Most (if not all) vendors implement the template class set with red-black trees. Red-black trees are balanced binary trees where the nodes have an extra attribute—a color that is either red or black [2,3]. In Listing 5, each node has a color and you can traverse the tree bidirectionally with the pointer's parent, left and right. A red-black tree keeps track of its root and/or header node (member variable header) as well as a node count (member variable node_count). The template class set has a private member variable that represents the tree and to which everything is delegated. Listing 6 shows the initial implementation of the user-defined commands psetlen and pset.

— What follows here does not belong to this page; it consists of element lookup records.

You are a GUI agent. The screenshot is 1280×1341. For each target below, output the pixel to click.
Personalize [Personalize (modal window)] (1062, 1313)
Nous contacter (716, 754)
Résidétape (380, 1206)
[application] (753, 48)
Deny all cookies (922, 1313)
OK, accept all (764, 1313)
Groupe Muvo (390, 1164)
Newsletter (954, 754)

A straightforward implementation of pset would be to call begin() and end() on the set variable and iterate over the container's contents. However, this is not possible because the functions are inlined, thus invisible to GDB. A workaround would be to not inline these functions and use explicit template instantiations [4], as in Listing 7. But this would not only require a change of the standard headers, but every container type would need an explicit template instantiation—both unacceptable options. So setbegin, setend, and setnext are reverse-engineered using support functions setleft, setright, setparent, and setminimum.

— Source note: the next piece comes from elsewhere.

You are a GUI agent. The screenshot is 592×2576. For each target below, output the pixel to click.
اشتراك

Another problem with the initial implementation is the inelegant passing of the type and the corresponding typecast. I tried several approaches to get rid of the type argument. The first approach was to try some pointer arithmetic expressions to make the pointer type of $setloop the same as l_set.t.header.value_field. This approach was doomed because pointer arithmetic is only Standard compliant and thus guaranteed for pointers in the same array [5,6]. A second approach was an attempt to make use of the many typedefs in the templates, but this also turned out to be a dead-end street. An elegant solution finally emerged by using an undocumented GDB feature I ran across.

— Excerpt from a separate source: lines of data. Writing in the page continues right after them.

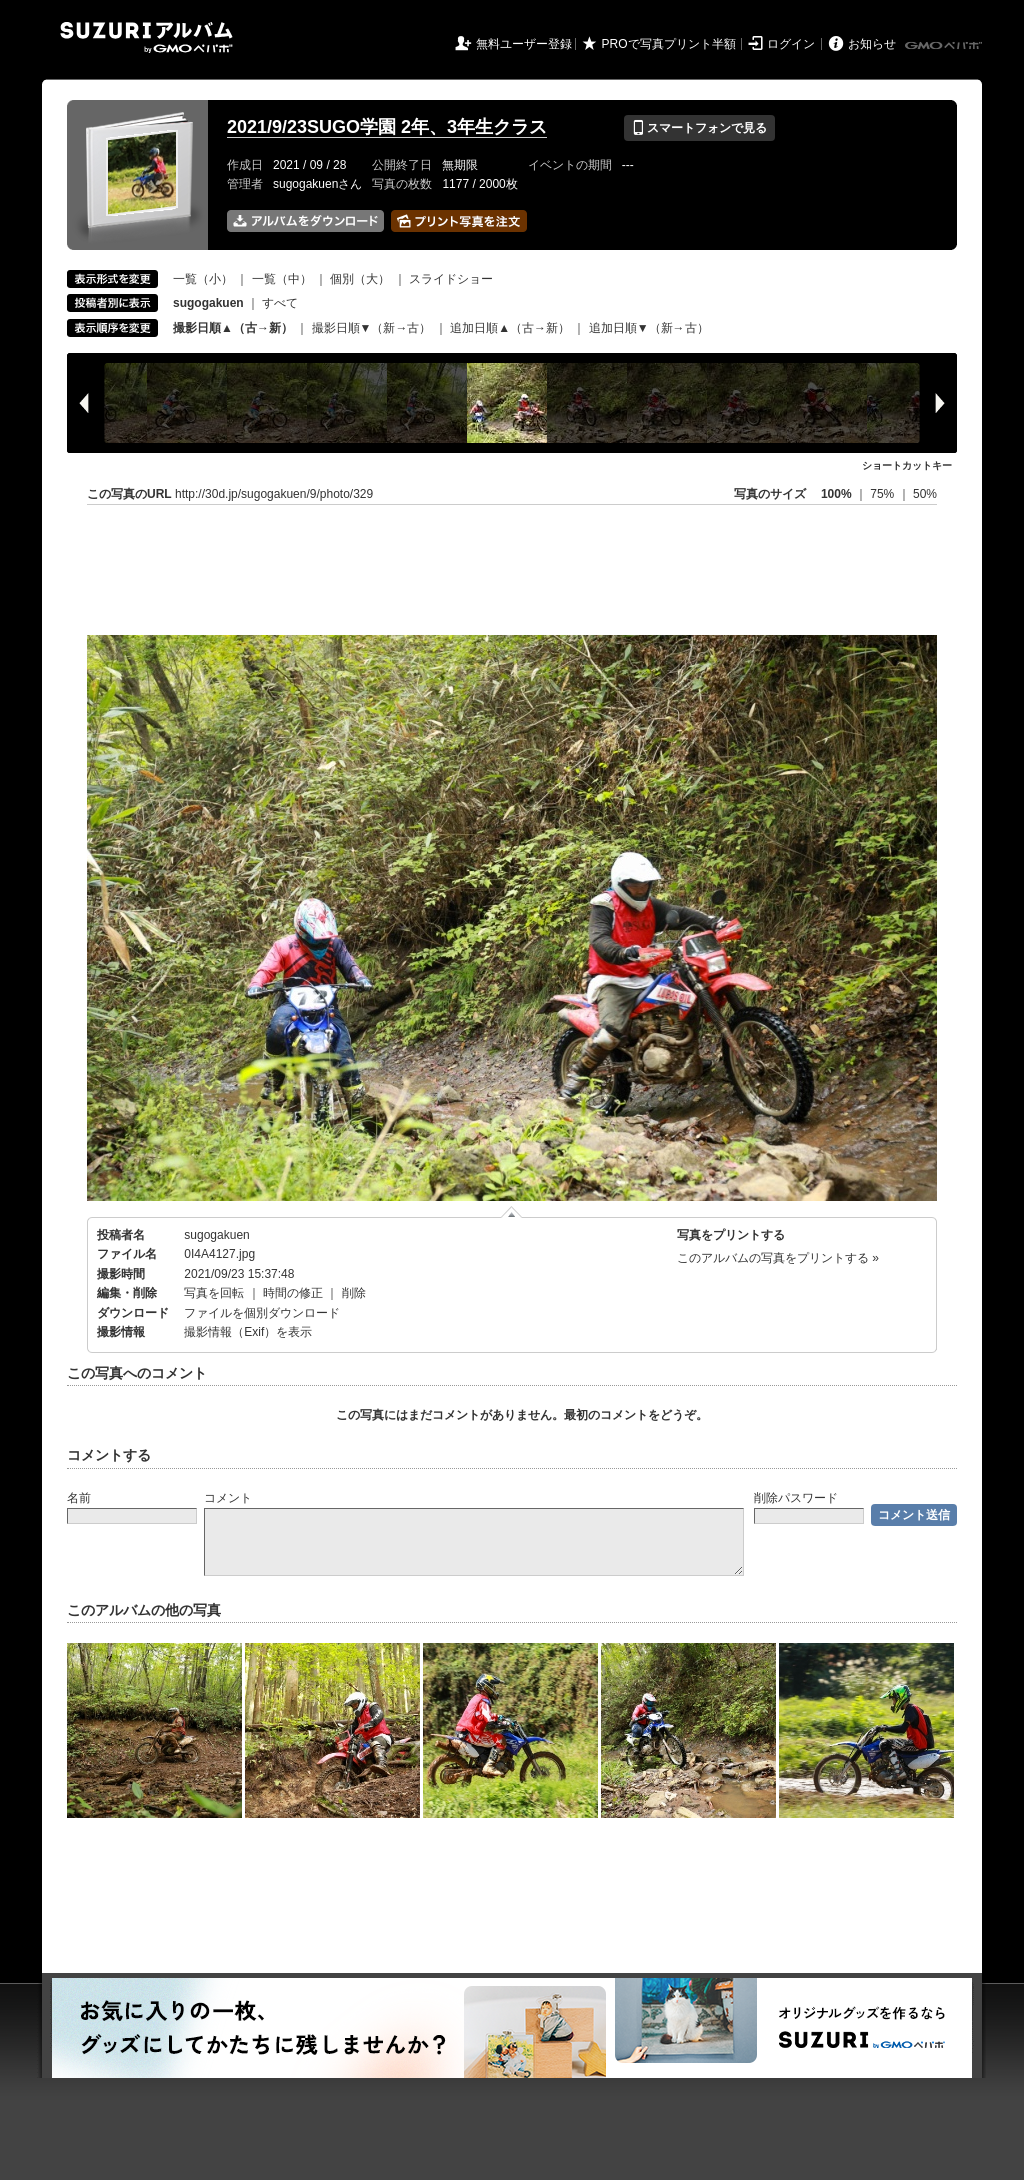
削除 (354, 1293)
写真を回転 (214, 1293)
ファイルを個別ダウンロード (262, 1313)
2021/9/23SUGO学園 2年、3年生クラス (387, 127)
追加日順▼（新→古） (649, 328)
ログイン (791, 44)
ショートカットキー (907, 465)
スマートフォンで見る (699, 128)
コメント (228, 1498)
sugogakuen (216, 1235)
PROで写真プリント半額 (669, 44)
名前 (79, 1498)
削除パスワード (796, 1498)
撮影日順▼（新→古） (372, 328)
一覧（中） (282, 279)
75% (883, 494)
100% (836, 494)
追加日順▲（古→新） (510, 328)
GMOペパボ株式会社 (945, 46)
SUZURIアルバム (146, 37)
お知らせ (872, 44)
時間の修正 (293, 1293)
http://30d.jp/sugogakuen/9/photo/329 (274, 494)
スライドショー (451, 279)
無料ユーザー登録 (524, 44)
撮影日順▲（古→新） (233, 328)
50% (925, 494)
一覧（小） (203, 279)
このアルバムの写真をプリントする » (778, 1258)
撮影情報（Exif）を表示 (248, 1332)
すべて (280, 303)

In Figure 2, what I want to do is cast a void pointer to another type that I do not know explicitly; for instance, I have an example variable of the type, but I don't know the type itself. The trick is to assign the address of the example variable to a user-defined variable $myvar. Then I assign the address of the user-defined variable to another user-defined variable $myvar2, which makes that a pointer to a pointer. Then I replace the value *$myvar2 with the void pointer I want to cast. This way, I can output the value of **$myvar2 and GDB knows about the type. A peculiar thing is that $myvar keeps its initial value. Applying the pointer type trick to the initial implementation of pset turns Listing 6 into Listing 8. Now it no longer needs to pass the type of the value.

A map and a set are the same thing. You can store a map as a set of pair<const Key, Value>. If your vendor used the same member variable names, you can just call pset mapvar; if not, you'll need some cut-and-paste to define a user-defined command pmap.

Figure 3 shows a summary of the GDB session. As you can see, the user-defined commands of GDB offer you flexibility. Spending some effort in reverse-engineering the standard containers gives you enormous benefits at debug time. You can then put your user-defined commands under source control and promote them to the organizational level for everyone's use.

References

[1] http://stlport.org or http://www.sgi.com/tech/stl.
[2] Sedgewick, Robert. Algorithms in C++, Addison-Wesley, 1992.
[3] Kruse, Robert L. and Alexander J. Ruba. Data Structures and Program Design In C++, Prentice Hall, 1999.
[4] ISO/IEC 14882, clause 14.7.2 Explicit instantiation.
[5] ISO/IEC 14882, clause 5.7 Additive operators.
[6] Stroustup, Bjarne. The C++ Programming Language, Addison-Wesley, 1997.